TASKS TO COMPLETE ▸
a. In the leaf blower article below, what two other uses besides fall cleanup does it give for leaf blowers?
b. Reproduce word for word the passage of the leaf blower article below, starting at "Many people think" and ending at "easy for you.".
c. Resume the leaf blower article below from its final line, writing the text that would follow.

A Used Leaf Blower: Should You Buy One or Not?

Leaf blowers are versatile machines. They save you time by helping with your fall cleanup, and they can also be used as your driveway sweepers or snow clearers. However, a leaf blower is primarily for cleaning up leaves as swiftly and efficiently as possible, making it an excellent investment for your garage.

Say you don’t have the funds to go all out for the latest leaf blower. In that case, it could be a good idea to purchase a used leaf blower. But buying a used leaf blower isn’t as simple as buying a new one straight off the selves of your hardware store.

In this article, we’ll explain the pros of used leaf blowers and a few things to consider before buying one, so make sure you read until the end.

How Efficient Are Used Leaf Blowers?

Many people think of old leaf blowers as noisy, gas-guzzling wastes of fuel. But that’s not always the case.

How big is your yard, and how many leaves do you typically have to clean up each year during the fall? What is your noise sensitivity? And how does your budget look? Answering these questions will make shopping extremely easy for you.

If you have a larger field and yard to look after, you might need to invest in a newer heavy-duty machine. A used or old leaf blower, on the other hand, will do just fine if you have a smaller area to maintain.

How Long Do Used Leaf Blowers Last?

DATA EXTRACTS ▸
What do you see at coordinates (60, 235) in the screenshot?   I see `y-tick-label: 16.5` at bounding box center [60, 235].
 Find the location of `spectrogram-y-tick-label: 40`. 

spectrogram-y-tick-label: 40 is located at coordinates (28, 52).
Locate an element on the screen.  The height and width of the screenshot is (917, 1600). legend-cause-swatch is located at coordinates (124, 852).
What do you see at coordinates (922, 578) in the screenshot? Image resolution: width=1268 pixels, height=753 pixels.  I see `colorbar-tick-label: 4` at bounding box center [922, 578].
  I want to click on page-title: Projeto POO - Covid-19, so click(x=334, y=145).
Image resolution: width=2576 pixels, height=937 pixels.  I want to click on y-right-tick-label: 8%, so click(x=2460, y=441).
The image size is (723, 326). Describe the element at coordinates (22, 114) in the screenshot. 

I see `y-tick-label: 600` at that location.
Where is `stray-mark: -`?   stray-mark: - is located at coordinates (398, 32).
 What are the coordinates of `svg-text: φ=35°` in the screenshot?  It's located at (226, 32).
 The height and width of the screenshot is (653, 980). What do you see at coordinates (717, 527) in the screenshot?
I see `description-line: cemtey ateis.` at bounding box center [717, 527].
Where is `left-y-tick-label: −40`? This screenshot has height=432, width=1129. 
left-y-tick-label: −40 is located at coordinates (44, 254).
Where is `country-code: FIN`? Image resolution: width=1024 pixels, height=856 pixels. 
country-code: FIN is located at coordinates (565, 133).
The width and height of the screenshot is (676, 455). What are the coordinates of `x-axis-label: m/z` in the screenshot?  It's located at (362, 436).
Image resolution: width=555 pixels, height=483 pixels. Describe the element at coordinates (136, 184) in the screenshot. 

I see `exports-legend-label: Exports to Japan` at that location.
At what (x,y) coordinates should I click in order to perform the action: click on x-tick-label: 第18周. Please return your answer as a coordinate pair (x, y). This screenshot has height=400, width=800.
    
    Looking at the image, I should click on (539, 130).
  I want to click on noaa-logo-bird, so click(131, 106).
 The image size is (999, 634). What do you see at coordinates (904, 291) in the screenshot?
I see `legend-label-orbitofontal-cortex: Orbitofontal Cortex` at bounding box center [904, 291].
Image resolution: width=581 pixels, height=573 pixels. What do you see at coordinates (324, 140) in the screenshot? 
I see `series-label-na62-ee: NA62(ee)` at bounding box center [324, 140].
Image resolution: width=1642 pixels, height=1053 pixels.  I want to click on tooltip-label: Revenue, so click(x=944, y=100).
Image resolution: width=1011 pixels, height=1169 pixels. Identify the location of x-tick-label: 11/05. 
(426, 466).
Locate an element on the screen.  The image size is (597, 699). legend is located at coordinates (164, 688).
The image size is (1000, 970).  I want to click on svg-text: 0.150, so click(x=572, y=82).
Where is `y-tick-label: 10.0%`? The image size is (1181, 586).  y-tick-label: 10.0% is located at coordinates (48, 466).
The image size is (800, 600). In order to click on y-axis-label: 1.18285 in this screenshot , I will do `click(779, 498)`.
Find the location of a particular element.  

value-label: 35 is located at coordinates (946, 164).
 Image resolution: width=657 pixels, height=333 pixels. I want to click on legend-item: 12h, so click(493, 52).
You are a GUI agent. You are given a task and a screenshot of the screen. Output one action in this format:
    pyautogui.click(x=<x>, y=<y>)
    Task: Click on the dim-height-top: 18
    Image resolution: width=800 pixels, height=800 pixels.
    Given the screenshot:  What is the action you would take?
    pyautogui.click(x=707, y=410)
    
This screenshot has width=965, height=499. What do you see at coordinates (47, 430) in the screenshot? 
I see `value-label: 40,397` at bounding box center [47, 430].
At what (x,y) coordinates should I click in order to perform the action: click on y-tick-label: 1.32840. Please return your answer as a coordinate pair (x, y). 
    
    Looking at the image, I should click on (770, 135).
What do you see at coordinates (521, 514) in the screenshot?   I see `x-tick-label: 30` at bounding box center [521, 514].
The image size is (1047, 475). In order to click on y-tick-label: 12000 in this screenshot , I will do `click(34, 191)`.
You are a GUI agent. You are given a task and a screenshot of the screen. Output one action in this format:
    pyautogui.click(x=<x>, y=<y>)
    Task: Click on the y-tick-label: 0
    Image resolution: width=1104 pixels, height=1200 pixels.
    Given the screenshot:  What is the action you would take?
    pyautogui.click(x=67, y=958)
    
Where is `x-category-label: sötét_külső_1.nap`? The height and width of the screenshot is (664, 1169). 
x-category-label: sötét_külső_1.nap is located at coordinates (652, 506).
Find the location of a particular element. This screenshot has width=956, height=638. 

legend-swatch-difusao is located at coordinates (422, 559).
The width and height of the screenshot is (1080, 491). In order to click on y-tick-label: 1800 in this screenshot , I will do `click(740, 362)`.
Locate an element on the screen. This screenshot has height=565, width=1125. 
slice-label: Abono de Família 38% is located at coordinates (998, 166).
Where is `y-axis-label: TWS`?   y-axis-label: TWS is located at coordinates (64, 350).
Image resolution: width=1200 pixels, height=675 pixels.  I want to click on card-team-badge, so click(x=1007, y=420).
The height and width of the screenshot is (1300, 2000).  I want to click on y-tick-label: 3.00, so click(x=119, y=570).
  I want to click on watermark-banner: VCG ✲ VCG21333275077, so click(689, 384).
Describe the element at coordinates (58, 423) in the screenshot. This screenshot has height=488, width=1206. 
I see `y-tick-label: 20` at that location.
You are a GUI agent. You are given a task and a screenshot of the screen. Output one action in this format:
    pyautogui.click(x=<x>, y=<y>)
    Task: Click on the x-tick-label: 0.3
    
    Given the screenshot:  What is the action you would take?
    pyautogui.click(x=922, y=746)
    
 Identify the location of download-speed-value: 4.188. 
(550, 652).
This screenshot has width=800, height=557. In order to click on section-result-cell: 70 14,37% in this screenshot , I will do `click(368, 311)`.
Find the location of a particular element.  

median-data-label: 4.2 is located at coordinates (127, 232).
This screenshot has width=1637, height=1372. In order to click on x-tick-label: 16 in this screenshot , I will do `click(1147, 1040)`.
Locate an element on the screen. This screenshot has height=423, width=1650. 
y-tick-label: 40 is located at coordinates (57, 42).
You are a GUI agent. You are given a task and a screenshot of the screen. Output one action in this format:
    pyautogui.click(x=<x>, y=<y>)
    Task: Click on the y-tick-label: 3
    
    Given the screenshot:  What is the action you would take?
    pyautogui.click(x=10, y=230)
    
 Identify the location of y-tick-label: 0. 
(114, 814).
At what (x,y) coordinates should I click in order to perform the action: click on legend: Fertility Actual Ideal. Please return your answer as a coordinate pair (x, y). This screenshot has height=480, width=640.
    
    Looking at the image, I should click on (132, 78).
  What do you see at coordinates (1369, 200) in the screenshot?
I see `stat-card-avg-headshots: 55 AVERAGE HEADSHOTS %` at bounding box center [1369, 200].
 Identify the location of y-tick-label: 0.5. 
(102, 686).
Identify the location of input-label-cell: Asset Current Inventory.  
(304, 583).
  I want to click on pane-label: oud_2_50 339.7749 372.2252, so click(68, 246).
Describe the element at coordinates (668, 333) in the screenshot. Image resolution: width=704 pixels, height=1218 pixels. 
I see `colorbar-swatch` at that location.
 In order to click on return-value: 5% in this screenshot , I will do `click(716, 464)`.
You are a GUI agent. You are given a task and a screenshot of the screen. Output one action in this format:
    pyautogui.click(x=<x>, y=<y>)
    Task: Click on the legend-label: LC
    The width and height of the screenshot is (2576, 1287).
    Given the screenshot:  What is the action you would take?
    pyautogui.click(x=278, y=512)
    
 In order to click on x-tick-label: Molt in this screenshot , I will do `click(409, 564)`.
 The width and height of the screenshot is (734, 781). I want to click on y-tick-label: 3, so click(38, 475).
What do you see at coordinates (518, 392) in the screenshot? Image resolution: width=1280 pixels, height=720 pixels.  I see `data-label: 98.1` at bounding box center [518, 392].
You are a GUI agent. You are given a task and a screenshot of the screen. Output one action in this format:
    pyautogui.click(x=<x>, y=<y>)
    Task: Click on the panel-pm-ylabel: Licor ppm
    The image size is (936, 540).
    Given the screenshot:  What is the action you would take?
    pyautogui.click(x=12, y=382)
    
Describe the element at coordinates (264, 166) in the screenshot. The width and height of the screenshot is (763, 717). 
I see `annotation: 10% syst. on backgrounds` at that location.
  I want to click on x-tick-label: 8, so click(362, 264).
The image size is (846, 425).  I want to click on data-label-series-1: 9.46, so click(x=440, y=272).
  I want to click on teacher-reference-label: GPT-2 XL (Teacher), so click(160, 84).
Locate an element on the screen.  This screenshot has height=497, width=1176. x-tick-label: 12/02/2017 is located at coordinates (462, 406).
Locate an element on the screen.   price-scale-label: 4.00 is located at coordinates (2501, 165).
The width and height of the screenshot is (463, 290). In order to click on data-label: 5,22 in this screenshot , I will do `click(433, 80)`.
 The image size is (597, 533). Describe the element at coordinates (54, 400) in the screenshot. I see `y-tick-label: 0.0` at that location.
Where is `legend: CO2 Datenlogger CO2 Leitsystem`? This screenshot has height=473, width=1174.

ACTIVITY ANSWERS ▸
a. Driveway sweepers or snow clearers.

b.
Many people think of old leaf blowers as noisy, gas-guzzling wastes of fuel. But that’s not always the case.

How big is your yard, and how many leaves do you typically have to clean up each year during the fall? What is your noise sensitivity? And how does your budget look? Answering these questions will make shopping extremely easy for you.

c.
First things first, if you’re buying a used leaf blower, make sure to go for an electric one. An electric blower will last considerably longer than gas-powered models if properly maintained.

With just a bit of care, a leaf blower should last about a thousand hours before it starts needing repairs. That’s around ten years for an average homeowner.

When buying a used model, ask the previous owner about the number of hours the machine has been used or check its instruction manual to figure out the age.

A well-maintained used leaf blower has a shelf life of roughly 4-6 years. Proper usage and maintenance can extend the life even further. Remember, routine inspections and servicing will play a big part in how long they ultimately last.

Things to Consider When Buying a Used Leaf Blower

A Used Leaf Blower


Here are five things you must consider when buying a used leaf blower if you want to make an informed decision:

Size of Your Yard

If your backyard is small and has only a handful of leaves and debris, you may not need a heavy-duty blower. A well-maintained, used leaf blower would be enough.

A handheld will be perfect for you if you have a tiny yard to clean. Plus, they’re almost always lightweight and compact, making it easy for you to store them.

Leaf Blower Regulations

Always purchase one from a trustworthy seller.

Only buy blowers that meet all the safety requirements and emission standards set by government organizations or consumer groups to ensure you purchase a safe-to-use leaf blower. To verify a leaf blower, check for a label from a recognized safety group, such as the CPSC, CSA, NSC, or IEC.

Noise Level

A leaf blower’s noise level is labeled in decibels, with a lower decibel number suggesting that the leaf blower is on the quieter side. Leaf blowers with high CFM and mph numbers are often louder.

Consider testing out a used blower to get an idea of its noise level before buying it. If you decide on a louder model with a noise level beyond 60 to 65 decibels, you should also get hearing protection to avoid hearing loss. Your neighbors will always appreciate a quiet leaf blower if you use one for a longer period of time.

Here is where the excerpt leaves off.